When Executive Board positions are filled, the target set by the Supervisory Board for the representation of women on the Executive Board must be taken into account. The Supervisory Board has set a target of 33% for the representation of women on the Executive Board.

It is considered helpful to have different age groups represented on the Executive Board. In accordance with the recommendations of the German Corporate Governance Code, the Supervisory Board has set an age limit for the members of the Executive Board. Consequently, persons appointed to the Executive Board should not be older than 63 at the time of their initial or reappointment.

A decision on filling a specific position on the Executive Board is always based on the interests of the Company, taking into account all the circumstances of the individual case.

Implementation of the diversity policy for the Executive Board

The diversity policy for the Executive Board is implemented as part of the appointment process. The Supervisory Board and/or the Personnel and Mediation Committee observe the requirements set out in the diversity policy for the Executive Board when selecting candidates or proposing candidates for appointment to the Executive Board.

The members of the Executive Board possess a broad range of knowledge and experience, as well as educational and professional backgrounds and have international experience. The Executive Board as a whole possesses all the knowledge and experience considered essential in view of GRAMMER's activities. The Executive Board as a whole has experience in the business segments that are important for GRAMMER. Appropriate consideration is given to women, with the Executive Board comprising two men and one woman.

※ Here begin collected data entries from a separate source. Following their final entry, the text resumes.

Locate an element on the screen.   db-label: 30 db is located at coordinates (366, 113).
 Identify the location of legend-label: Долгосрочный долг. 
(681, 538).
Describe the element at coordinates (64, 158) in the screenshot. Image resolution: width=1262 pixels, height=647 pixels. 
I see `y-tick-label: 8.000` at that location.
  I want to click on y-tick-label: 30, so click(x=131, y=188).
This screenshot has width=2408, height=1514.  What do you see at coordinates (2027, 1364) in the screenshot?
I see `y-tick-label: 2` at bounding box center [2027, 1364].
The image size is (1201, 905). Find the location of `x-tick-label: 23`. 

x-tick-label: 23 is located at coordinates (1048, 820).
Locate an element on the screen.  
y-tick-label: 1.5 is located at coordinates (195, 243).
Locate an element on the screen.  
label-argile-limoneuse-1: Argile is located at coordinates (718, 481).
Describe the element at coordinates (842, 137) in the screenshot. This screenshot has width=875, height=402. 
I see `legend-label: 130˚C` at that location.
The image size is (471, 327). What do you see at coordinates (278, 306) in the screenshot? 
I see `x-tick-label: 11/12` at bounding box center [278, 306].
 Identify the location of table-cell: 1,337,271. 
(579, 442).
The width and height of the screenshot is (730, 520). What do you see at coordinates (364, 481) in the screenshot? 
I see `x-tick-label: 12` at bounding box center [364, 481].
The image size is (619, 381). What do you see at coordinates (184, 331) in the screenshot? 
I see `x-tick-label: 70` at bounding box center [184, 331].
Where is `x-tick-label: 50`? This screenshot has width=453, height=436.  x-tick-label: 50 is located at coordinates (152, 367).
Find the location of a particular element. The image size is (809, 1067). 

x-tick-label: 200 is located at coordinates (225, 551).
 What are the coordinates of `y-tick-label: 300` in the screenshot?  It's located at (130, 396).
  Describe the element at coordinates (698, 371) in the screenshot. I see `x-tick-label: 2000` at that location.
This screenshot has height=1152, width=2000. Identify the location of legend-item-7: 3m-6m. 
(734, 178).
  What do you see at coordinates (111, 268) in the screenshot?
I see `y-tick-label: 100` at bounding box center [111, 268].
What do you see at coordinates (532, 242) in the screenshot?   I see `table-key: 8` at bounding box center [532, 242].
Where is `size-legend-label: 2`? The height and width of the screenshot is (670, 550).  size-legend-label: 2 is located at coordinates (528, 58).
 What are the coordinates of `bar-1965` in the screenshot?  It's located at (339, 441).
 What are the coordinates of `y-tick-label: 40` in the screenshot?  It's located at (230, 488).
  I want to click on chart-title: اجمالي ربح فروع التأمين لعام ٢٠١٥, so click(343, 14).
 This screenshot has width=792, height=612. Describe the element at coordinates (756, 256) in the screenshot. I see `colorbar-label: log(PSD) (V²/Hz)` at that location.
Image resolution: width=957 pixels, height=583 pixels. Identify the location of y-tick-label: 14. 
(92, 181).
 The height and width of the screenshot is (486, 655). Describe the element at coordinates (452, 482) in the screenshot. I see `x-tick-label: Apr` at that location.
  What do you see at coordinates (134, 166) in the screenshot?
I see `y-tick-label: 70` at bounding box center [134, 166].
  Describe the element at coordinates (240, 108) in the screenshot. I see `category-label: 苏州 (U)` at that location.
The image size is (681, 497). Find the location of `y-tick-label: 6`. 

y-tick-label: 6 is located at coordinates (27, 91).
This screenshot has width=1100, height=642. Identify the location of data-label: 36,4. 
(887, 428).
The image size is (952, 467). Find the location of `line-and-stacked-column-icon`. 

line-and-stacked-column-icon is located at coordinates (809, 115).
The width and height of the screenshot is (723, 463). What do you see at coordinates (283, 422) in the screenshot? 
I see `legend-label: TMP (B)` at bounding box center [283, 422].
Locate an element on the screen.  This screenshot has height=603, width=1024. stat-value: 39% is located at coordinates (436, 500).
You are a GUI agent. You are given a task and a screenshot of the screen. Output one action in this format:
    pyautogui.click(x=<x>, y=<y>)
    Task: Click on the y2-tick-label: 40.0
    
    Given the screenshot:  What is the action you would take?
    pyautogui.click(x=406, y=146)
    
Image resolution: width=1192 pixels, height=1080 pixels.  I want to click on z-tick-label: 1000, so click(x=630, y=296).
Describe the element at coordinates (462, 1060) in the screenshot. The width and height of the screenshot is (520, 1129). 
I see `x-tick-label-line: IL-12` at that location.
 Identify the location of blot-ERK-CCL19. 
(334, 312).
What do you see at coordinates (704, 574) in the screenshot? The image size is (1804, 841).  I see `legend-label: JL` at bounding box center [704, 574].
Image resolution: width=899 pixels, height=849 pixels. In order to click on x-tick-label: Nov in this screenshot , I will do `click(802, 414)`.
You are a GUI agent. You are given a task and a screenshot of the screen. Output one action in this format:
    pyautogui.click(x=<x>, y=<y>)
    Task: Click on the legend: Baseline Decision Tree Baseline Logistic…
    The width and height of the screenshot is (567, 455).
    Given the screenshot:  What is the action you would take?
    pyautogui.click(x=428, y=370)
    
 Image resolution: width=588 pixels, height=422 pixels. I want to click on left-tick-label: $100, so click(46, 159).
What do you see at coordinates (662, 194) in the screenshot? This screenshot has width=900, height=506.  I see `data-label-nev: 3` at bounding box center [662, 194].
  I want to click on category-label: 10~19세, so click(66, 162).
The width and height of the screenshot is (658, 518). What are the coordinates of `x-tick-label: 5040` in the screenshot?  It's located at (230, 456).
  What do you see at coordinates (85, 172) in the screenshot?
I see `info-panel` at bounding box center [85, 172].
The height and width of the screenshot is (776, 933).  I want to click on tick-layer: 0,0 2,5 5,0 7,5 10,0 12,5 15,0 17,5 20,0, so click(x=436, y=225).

No member of the Executive Board is currently older than 63.

Long-term succession planning for the Executive Board

Together with the Executive Board, the Supervisory Board is responsible for long-term succession planning for the Executive Board and is supported here in a preparatory capacity by the Personnel and Mediation Committee. In addition to the requirements of the German Stock Corporation Act and the recommendations of the Code, long-term succession planning takes into account the target set by the Supervisory Board for the representation of women on the Executive Board as well as the criteria defined in the diversity policy adopted by the Supervisory Board for the composition of the Executive Board. Taking into account the specific qualification requirements and the aforementioned criteria, the Personnel and Mediation Committee prepares an ideal profile, on the basis of which it draws up a shortlist of available candidates. Structured interviews are conducted with these candidates. A recommendation is then submitted to the Supervisory Board. If required, the Supervisory Board and/ or the Personnel and Mediation Committee are supported by external consultants in the definition of job profiles and the selection of candidates.